Pequenas e Médias Empresas Não Estão Imunes
Persiste no ambiente empresarial brasileiro a percepção equivocada de que os programas de compliance são instrumentos voltados exclusivamente às grandes corporações, especialmente àquelas com operações internacionais sujeitas a legislações como a americana Foreign Corrupt Practices Act ou a britânica Bribery Act. Essa percepção é não apenas incorreta do ponto de vista jurídico, mas perigosa do ponto de vista estratégico. A Lei Anticorrupção brasileira alcança todas as pessoas jurídicas, independentemente de seu porte ou de sua natureza societária. As obrigações de controles internos impostas pela legislação tributária, trabalhista, ambiental e de proteção de dados pessoais incidem sobre empresas de todos os tamanhos. Para as pequenas e médias empresas, que geralmente não dispõem de estrutura jurídica robusta nem de capital de reserva suficiente para absorver o impacto de uma investigação prolongada, a ocorrência de um problema de compliance pode ser simplesmente fatal. "Para uma empresa de médio porte, uma multa milionária ou a perda de um contrato público relevante pode representar a diferença entre a continuidade operacional e a insolvência irreversível" A implementação de programas proporcionais ao porte e ao perfil de risco da empresa é não apenas viável do ponto de vista de custos, mas indispensável para a sustentabilidade do negócio no longo prazo.

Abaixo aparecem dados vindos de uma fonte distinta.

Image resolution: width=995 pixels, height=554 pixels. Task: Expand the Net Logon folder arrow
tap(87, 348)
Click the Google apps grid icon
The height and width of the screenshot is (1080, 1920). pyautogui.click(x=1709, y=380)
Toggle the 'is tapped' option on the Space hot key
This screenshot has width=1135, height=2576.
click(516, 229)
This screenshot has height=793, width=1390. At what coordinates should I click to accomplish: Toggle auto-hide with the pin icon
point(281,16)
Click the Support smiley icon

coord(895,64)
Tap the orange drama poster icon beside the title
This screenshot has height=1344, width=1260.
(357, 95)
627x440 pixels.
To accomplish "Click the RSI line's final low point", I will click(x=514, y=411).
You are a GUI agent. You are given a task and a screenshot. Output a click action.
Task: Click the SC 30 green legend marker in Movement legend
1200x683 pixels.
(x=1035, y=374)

Tendências Regulatórias e o Aperto do Cerco Normativo
O ambiente regulatório brasileiro caminha em direção a exigências crescentes de conformidade, impulsionado por uma combinação de fatores que inclui o fortalecimento institucional dos órgãos de controle, a internacionalização das cadeias produtivas e a pressão dos mercados financeiros por padrões mais elevados de governança. A regulamentação da proteção de dados pessoais, com as sanções aplicáveis pela Autoridade Nacional de Proteção de Dados, adicionou uma nova dimensão ao universo do compliance que afeta praticamente todas as empresas que coletam, tratam ou compartilham dados de clientes, funcionários ou parceiros. A agenda ambiental, corporificada em exigências de due diligence sobre cadeias de fornecimento e em obrigações de reporte de impactos climáticos, está se tornando progressivamente um componente incontornável do compliance corporativo. A inteligência artificial aplicada ao monitoramento de transações financeiras e à análise de comportamento de mercado amplia a capacidade dos reguladores de identificar irregularidades em tempo real, reduzindo drasticamente a janela de impunidade de que as empresas sem controles internos adequados se beneficiavam no passado. Diante desse cenário, a pergunta que os gestores responsáveis devem fazer não é se podem custear um programa de compliance, mas se podem arcar com o preço de não tê-lo, custo que a experiência acumulada demonstra ser sempre muito superior ao do investimento preventivo.